◆ Required work: Please print each record that follows precisely as it appears.

Records from a collection

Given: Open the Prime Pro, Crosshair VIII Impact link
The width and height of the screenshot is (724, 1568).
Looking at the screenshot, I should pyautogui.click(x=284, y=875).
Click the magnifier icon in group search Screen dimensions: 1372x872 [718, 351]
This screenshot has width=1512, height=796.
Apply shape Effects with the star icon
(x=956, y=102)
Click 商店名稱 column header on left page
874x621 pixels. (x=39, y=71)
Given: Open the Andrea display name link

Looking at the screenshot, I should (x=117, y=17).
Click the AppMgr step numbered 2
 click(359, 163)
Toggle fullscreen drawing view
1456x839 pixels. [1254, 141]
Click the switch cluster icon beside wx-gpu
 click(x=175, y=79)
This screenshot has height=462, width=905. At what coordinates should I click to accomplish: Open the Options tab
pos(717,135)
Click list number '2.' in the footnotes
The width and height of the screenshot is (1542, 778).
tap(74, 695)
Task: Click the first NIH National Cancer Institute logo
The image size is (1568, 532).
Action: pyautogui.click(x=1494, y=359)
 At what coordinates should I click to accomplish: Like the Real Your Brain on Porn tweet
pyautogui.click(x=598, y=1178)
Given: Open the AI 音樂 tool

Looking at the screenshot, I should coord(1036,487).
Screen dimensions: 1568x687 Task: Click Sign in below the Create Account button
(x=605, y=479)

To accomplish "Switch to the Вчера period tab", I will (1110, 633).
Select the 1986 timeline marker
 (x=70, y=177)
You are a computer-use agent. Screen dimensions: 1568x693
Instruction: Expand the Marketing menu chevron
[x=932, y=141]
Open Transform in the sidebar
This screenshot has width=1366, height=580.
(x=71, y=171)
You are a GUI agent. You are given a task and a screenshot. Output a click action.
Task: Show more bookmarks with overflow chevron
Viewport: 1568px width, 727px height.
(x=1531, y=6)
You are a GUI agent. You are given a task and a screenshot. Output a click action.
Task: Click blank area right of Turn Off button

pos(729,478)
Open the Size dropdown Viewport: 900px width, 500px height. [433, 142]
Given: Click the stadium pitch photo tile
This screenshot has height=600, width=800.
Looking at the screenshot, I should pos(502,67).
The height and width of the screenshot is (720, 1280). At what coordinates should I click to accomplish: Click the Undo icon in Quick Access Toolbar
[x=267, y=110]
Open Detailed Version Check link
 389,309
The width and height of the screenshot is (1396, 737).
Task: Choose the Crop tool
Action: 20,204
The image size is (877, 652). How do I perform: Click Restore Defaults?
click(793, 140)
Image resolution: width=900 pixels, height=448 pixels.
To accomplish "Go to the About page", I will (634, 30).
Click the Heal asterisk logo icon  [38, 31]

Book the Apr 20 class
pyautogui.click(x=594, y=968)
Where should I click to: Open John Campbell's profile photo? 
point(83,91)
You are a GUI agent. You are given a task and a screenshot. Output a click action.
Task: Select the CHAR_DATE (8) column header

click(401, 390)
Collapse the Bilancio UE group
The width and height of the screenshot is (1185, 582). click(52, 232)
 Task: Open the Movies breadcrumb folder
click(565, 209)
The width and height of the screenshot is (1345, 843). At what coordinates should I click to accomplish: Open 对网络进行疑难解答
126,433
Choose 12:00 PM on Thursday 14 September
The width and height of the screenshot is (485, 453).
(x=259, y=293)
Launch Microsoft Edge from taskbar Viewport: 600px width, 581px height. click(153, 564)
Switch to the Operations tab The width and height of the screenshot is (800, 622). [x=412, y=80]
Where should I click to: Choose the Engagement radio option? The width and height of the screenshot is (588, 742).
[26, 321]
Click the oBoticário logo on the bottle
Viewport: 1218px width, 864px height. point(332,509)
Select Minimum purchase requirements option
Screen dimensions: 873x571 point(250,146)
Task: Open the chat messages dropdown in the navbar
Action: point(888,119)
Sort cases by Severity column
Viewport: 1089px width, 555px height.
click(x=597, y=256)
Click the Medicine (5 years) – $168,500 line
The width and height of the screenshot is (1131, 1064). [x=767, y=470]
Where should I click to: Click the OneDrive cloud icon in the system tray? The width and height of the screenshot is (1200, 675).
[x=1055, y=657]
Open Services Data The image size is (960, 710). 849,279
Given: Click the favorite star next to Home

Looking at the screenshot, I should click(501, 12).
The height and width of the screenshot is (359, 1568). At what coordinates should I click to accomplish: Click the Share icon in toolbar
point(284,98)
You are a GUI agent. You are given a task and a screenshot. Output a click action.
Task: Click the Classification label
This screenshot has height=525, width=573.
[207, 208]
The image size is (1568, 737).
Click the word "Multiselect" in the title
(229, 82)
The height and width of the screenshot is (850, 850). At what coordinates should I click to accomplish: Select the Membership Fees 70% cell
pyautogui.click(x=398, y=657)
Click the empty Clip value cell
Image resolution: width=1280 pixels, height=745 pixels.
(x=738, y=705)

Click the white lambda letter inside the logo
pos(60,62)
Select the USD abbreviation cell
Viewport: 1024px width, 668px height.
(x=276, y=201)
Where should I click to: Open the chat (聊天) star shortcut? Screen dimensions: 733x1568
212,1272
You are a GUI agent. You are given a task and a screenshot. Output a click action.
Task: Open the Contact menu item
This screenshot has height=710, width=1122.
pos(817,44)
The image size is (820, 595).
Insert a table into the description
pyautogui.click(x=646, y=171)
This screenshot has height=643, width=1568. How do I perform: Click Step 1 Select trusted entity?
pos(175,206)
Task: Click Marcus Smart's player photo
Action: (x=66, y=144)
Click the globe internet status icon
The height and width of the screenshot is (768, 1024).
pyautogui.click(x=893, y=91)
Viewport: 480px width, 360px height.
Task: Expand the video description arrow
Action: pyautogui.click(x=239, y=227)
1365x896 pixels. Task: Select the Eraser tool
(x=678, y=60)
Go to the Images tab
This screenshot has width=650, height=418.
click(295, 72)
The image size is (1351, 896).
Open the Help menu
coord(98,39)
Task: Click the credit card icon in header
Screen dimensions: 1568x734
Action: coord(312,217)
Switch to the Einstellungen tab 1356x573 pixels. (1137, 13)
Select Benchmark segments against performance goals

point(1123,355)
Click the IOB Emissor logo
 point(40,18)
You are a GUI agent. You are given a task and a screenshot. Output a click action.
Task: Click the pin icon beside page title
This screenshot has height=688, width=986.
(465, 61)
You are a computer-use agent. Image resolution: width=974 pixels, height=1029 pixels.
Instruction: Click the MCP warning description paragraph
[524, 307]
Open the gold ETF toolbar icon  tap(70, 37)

◆ Finished exercise:
Given: Open the Prime Pro, Crosshair VIII Impact link
The width and height of the screenshot is (724, 1568).
Looking at the screenshot, I should pyautogui.click(x=284, y=875).
Click the magnifier icon in group search Screen dimensions: 1372x872 [718, 351]
This screenshot has width=1512, height=796.
Apply shape Effects with the star icon
(x=956, y=102)
Click 商店名稱 column header on left page
874x621 pixels. (x=39, y=71)
Given: Open the Andrea display name link

Looking at the screenshot, I should (x=117, y=17).
Click the AppMgr step numbered 2
 click(359, 163)
Toggle fullscreen drawing view
1456x839 pixels. [1254, 141]
Click the switch cluster icon beside wx-gpu
 click(x=175, y=79)
This screenshot has height=462, width=905. At what coordinates should I click to accomplish: Open the Options tab
pos(717,135)
Click list number '2.' in the footnotes
The width and height of the screenshot is (1542, 778).
tap(74, 695)
Task: Click the first NIH National Cancer Institute logo
The image size is (1568, 532).
Action: pyautogui.click(x=1494, y=359)
 At what coordinates should I click to accomplish: Like the Real Your Brain on Porn tweet
pyautogui.click(x=598, y=1178)
Given: Open the AI 音樂 tool

Looking at the screenshot, I should coord(1036,487).
Screen dimensions: 1568x687 Task: Click Sign in below the Create Account button
(x=605, y=479)

To accomplish "Switch to the Вчера period tab", I will (1110, 633).
Select the 1986 timeline marker
 (x=70, y=177)
You are a computer-use agent. Screen dimensions: 1568x693
Instruction: Expand the Marketing menu chevron
[x=932, y=141]
Open Transform in the sidebar
This screenshot has width=1366, height=580.
(x=71, y=171)
You are a GUI agent. You are given a task and a screenshot. Output a click action.
Task: Show more bookmarks with overflow chevron
Viewport: 1568px width, 727px height.
(x=1531, y=6)
You are a GUI agent. You are given a task and a screenshot. Output a click action.
Task: Click blank area right of Turn Off button

pos(729,478)
Open the Size dropdown Viewport: 900px width, 500px height. [433, 142]
Given: Click the stadium pitch photo tile
This screenshot has height=600, width=800.
Looking at the screenshot, I should pos(502,67).
The height and width of the screenshot is (720, 1280). At what coordinates should I click to accomplish: Click the Undo icon in Quick Access Toolbar
[x=267, y=110]
Open Detailed Version Check link
 389,309
The width and height of the screenshot is (1396, 737).
Task: Choose the Crop tool
Action: 20,204
The image size is (877, 652). How do I perform: Click Restore Defaults?
click(793, 140)
Image resolution: width=900 pixels, height=448 pixels.
To accomplish "Go to the About page", I will (634, 30).
Click the Heal asterisk logo icon  [38, 31]

Book the Apr 20 class
pyautogui.click(x=594, y=968)
Where should I click to: Open John Campbell's profile photo? 
point(83,91)
You are a GUI agent. You are given a task and a screenshot. Output a click action.
Task: Select the CHAR_DATE (8) column header

click(401, 390)
Collapse the Bilancio UE group
The width and height of the screenshot is (1185, 582). click(52, 232)
 Task: Open the Movies breadcrumb folder
click(565, 209)
The width and height of the screenshot is (1345, 843). At what coordinates should I click to accomplish: Open 对网络进行疑难解答
126,433
Choose 12:00 PM on Thursday 14 September
The width and height of the screenshot is (485, 453).
(x=259, y=293)
Launch Microsoft Edge from taskbar Viewport: 600px width, 581px height. click(153, 564)
Switch to the Operations tab The width and height of the screenshot is (800, 622). [x=412, y=80]
Where should I click to: Choose the Engagement radio option? The width and height of the screenshot is (588, 742).
[26, 321]
Click the oBoticário logo on the bottle
Viewport: 1218px width, 864px height. point(332,509)
Select Minimum purchase requirements option
Screen dimensions: 873x571 point(250,146)
Task: Open the chat messages dropdown in the navbar
Action: point(888,119)
Sort cases by Severity column
Viewport: 1089px width, 555px height.
click(x=597, y=256)
Click the Medicine (5 years) – $168,500 line
The width and height of the screenshot is (1131, 1064). [x=767, y=470]
Where should I click to: Click the OneDrive cloud icon in the system tray? The width and height of the screenshot is (1200, 675).
[x=1055, y=657]
Open Services Data The image size is (960, 710). 849,279
Given: Click the favorite star next to Home

Looking at the screenshot, I should click(501, 12).
The height and width of the screenshot is (359, 1568). At what coordinates should I click to accomplish: Click the Share icon in toolbar
point(284,98)
You are a GUI agent. You are given a task and a screenshot. Output a click action.
Task: Click the Classification label
This screenshot has height=525, width=573.
[207, 208]
The image size is (1568, 737).
Click the word "Multiselect" in the title
(229, 82)
The height and width of the screenshot is (850, 850). At what coordinates should I click to accomplish: Select the Membership Fees 70% cell
pyautogui.click(x=398, y=657)
Click the empty Clip value cell
Image resolution: width=1280 pixels, height=745 pixels.
(x=738, y=705)

Click the white lambda letter inside the logo
pos(60,62)
Select the USD abbreviation cell
Viewport: 1024px width, 668px height.
(x=276, y=201)
Where should I click to: Open the chat (聊天) star shortcut? Screen dimensions: 733x1568
212,1272
You are a GUI agent. You are given a task and a screenshot. Output a click action.
Task: Open the Contact menu item
This screenshot has height=710, width=1122.
pos(817,44)
The image size is (820, 595).
Insert a table into the description
pyautogui.click(x=646, y=171)
This screenshot has height=643, width=1568. How do I perform: Click Step 1 Select trusted entity?
pos(175,206)
Task: Click Marcus Smart's player photo
Action: (x=66, y=144)
Click the globe internet status icon
The height and width of the screenshot is (768, 1024).
pyautogui.click(x=893, y=91)
Viewport: 480px width, 360px height.
Task: Expand the video description arrow
Action: pyautogui.click(x=239, y=227)
1365x896 pixels. Task: Select the Eraser tool
(x=678, y=60)
Go to the Images tab
This screenshot has width=650, height=418.
click(295, 72)
The image size is (1351, 896).
Open the Help menu
coord(98,39)
Task: Click the credit card icon in header
Screen dimensions: 1568x734
Action: coord(312,217)
Switch to the Einstellungen tab 1356x573 pixels. (1137, 13)
Select Benchmark segments against performance goals

point(1123,355)
Click the IOB Emissor logo
 point(40,18)
You are a GUI agent. You are given a task and a screenshot. Output a click action.
Task: Click the pin icon beside page title
This screenshot has height=688, width=986.
(465, 61)
You are a computer-use agent. Image resolution: width=974 pixels, height=1029 pixels.
Instruction: Click the MCP warning description paragraph
[524, 307]
Open the gold ETF toolbar icon  tap(70, 37)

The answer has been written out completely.